Cars. Men love to obsess about them. And people spend their whole lives devoted to them, spending countless hours working on them, washing and waxing them, detailing them, and of course, driving them. And then they spend countless hours on websites talking about them.
Funny, but for some reason, people don't obsess as much about, say, refrigerators or dishwashers. Can you imagine a website devoted exclusively to the 1957 Frigidaire? I can't.
But cars are appliances. They are stamped out of steel, welded together, and a motor installed, just like a refrigerator. And many folks like to imbue certain cars with powers that, well, really they don't have.

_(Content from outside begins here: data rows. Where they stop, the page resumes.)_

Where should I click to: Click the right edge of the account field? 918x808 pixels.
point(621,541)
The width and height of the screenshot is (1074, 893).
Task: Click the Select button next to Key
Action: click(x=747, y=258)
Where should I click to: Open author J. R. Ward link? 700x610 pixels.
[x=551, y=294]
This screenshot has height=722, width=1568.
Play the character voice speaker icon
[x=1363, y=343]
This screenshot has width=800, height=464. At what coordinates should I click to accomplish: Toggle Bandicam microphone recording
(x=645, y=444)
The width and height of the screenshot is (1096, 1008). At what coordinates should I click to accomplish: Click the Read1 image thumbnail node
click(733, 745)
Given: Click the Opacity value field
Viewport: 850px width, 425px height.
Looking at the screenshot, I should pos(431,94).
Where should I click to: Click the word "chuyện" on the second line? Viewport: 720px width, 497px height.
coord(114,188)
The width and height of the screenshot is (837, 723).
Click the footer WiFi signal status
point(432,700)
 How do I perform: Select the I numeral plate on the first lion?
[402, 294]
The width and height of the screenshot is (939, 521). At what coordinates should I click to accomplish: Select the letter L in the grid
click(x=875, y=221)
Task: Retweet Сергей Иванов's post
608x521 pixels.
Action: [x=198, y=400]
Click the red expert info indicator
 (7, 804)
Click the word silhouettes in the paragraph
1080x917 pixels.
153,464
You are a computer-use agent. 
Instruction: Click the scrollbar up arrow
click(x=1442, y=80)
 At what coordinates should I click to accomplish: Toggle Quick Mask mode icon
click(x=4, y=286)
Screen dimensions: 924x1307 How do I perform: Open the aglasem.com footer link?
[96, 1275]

Poorly made muscle cars of the 1960's and 1970's fall into this category. We all wanted these cars as kids, and now as adults, we can afford them. But they are just stamped-steel unibodies, often with truck engines installed, riding on primitive live-axle suspensions (sometimes with leaf springs in the back!) and horribly bad bias ply tires up front.
And many had brakes that were so weak they couldn't pull a hobo off your sister.
The build quality was horrific, the interiors made of cheap vinyl over cardboard, and the overall content was, well, just a cheap empty steel box with a big motor, that's all.
But folks obsess about having a "Boss 302" or a "Hemi" or whatever, as though these were finely made Ferraris, and not just cobbled-together marketing efforts based on plebeian sedans, with a few "performance" bits, such as fake scoops and hood tachs, tacked on.
Styling is what sells these cars - and we all liked the muscular stance and styling of them. So much so that the carmakers are now bringing them back - Mustang, Camaro, Challenger. But of course, once again, these are hardly fine sporting machines, but just the basic car platforms owned by the big-3, with "muscle car" bodies tacked onto them.
In a way, it is like the "New Beetle" - just a Jetta with "tortured sheetmetal" and not half the space capacity of the underlying vehicle.
If you want to believe that these new cars are magic or special, go ahead, knock yourself out. But if you want to believe that buying one makes you special, think again. Anyone can own stuff, it takes no talent.
I do respect someone who actually buys and restores and maintains an older car themselves, as this does take some real hands-on talent to do. But the mere ownership is really nothing special. Anyone middle-class person can choose to own just about anything, often merely by choosing not to fund their 401(k).
I have reached the point in my life where cars are more and more appliances to me. While I enjoy them, what I enjoy more is financial independence - the ability to be financially secure and to not have to work. And having a hobby car often detracts from that goal.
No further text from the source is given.